If you do it right (enough bending under foot) the blade should be so hot after 4 or 5 cycles that you can't touch it... Let it cool off before you handle it, and don't use it till it is cool to the touch.
I'm not sure how much practice ou've had putting bends in blades, but the first time you see someone who knows how to do it, do it, you almost want to shout "Hey! what are you doing!don't break my blade!" it really looks that bad during the process.
A consistent bend early on in the life of a blade prolongs its life since the force absorbed thru a touch will be transmitted more evenly throughout the material... Using a cheap blade "straight" will typically force a stress bend to form initially and then as you continue to straighten out that kink, another forms somewhere else and that's where you get the s-bends that then counteract one another and serve up that unfortunate situation where a bendy blade with an "s" hits harder on impact then a perfectly straight blade since the straight blade only has to find one way to yield, but the s-bend tries to yield in both directions at once...
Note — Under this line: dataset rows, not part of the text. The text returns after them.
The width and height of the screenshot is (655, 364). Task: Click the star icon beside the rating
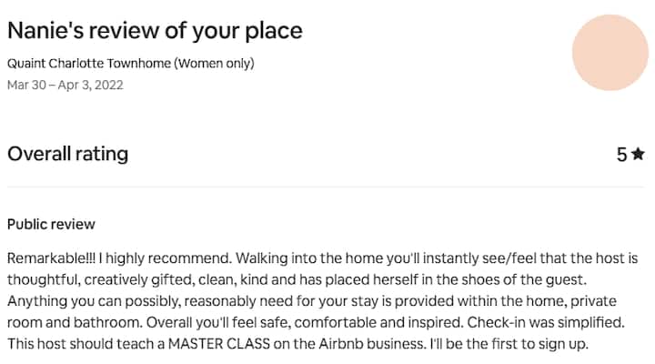pyautogui.click(x=638, y=154)
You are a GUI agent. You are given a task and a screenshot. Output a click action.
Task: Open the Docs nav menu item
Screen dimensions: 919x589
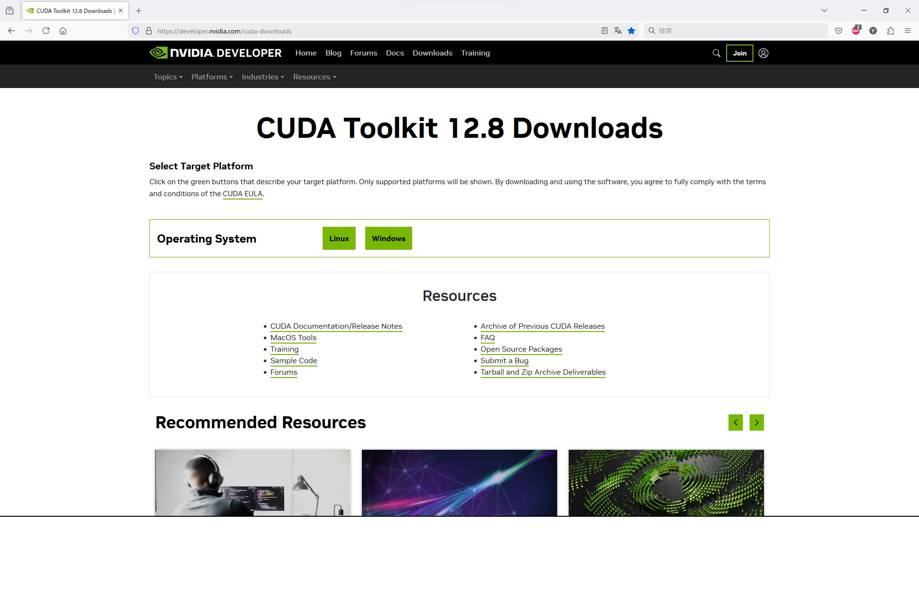point(395,53)
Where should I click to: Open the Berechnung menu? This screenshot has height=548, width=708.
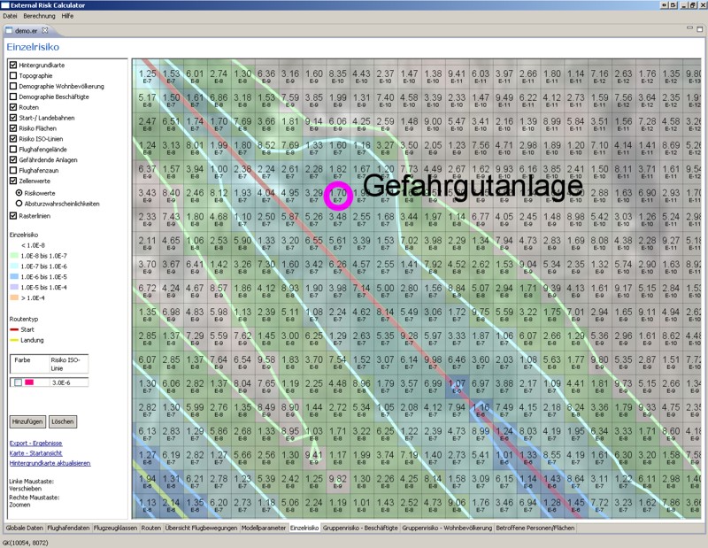tap(39, 16)
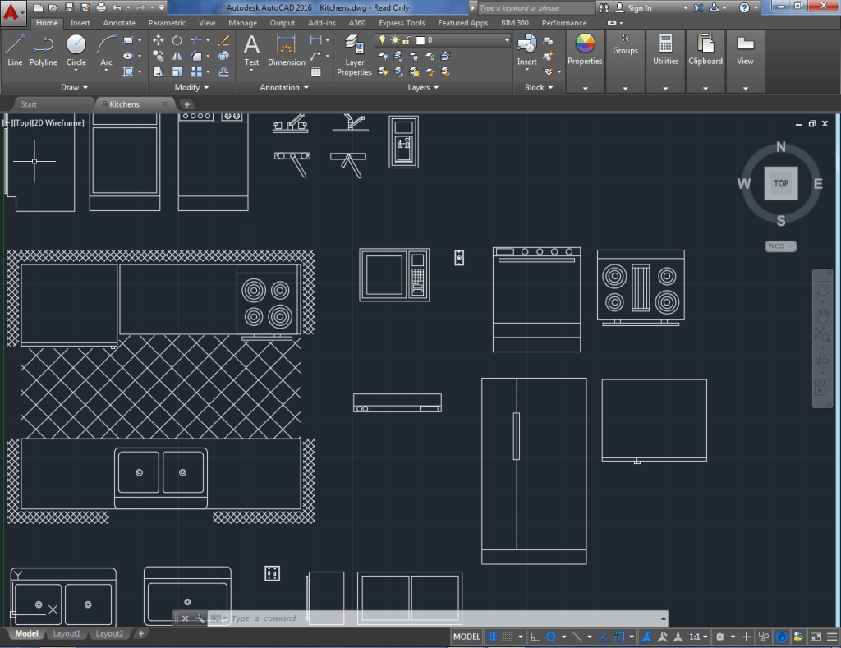This screenshot has width=841, height=648.
Task: Toggle polar tracking in status bar
Action: (x=552, y=637)
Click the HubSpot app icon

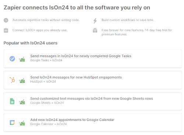(12, 80)
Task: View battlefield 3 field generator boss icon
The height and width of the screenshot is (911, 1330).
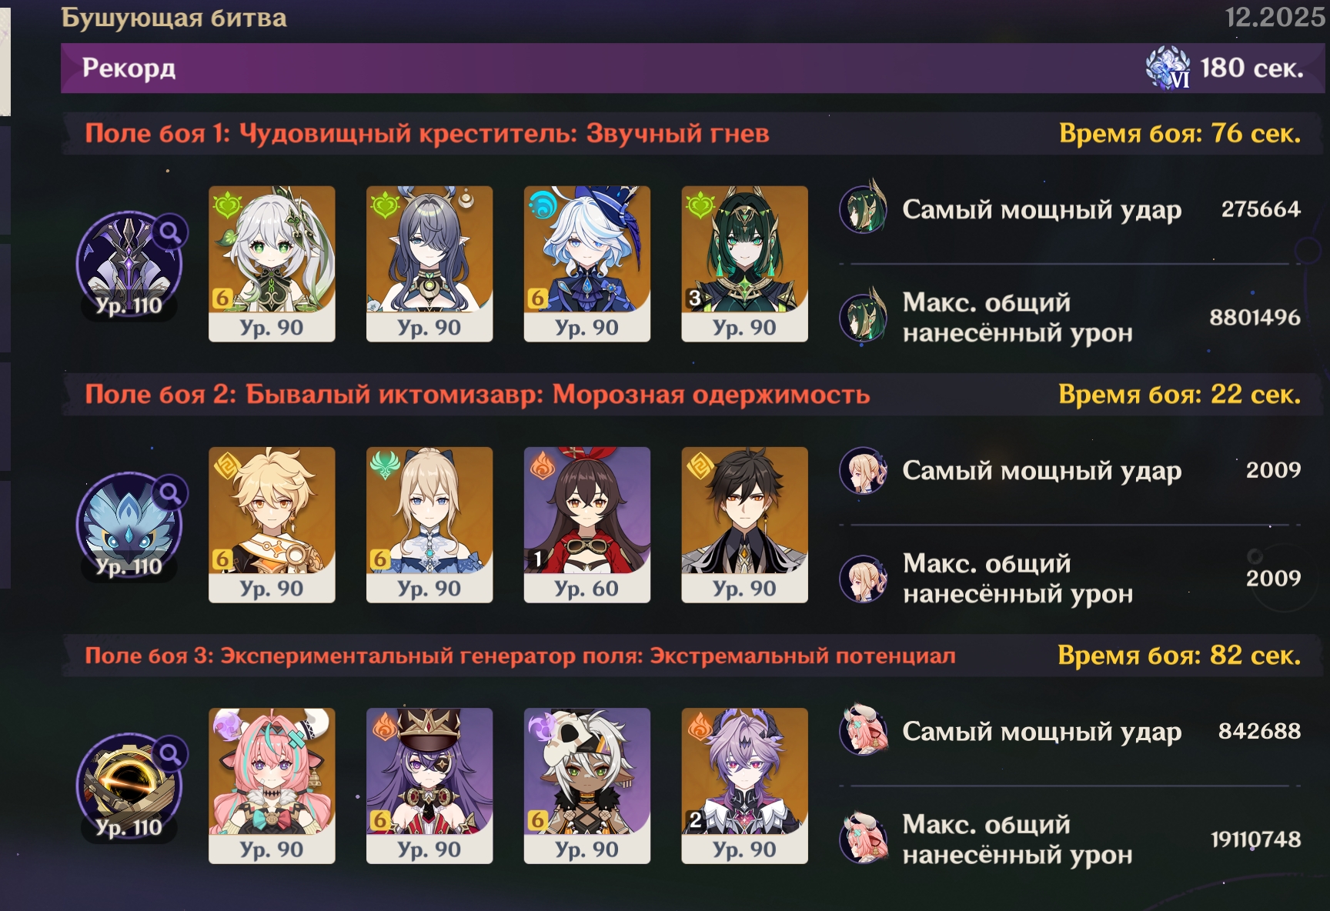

If you do it right, and can put a nice curve in a Vniti foil blade, trust me, doing it the same way will put a nice bend in a cheap 5$ blade... I was practicing lunge drills with a partner who was using a Vniti bladed foil with a gentle curve, and it was nothing to be touched repeatedly by it, the next partner I had had a brand new dry foil with no bend and it felt like a broom handle in the sternum each time he lunged... its still sore (don't drill partners intrinsically know that you should NOT touch your partner in the SAME spot every time!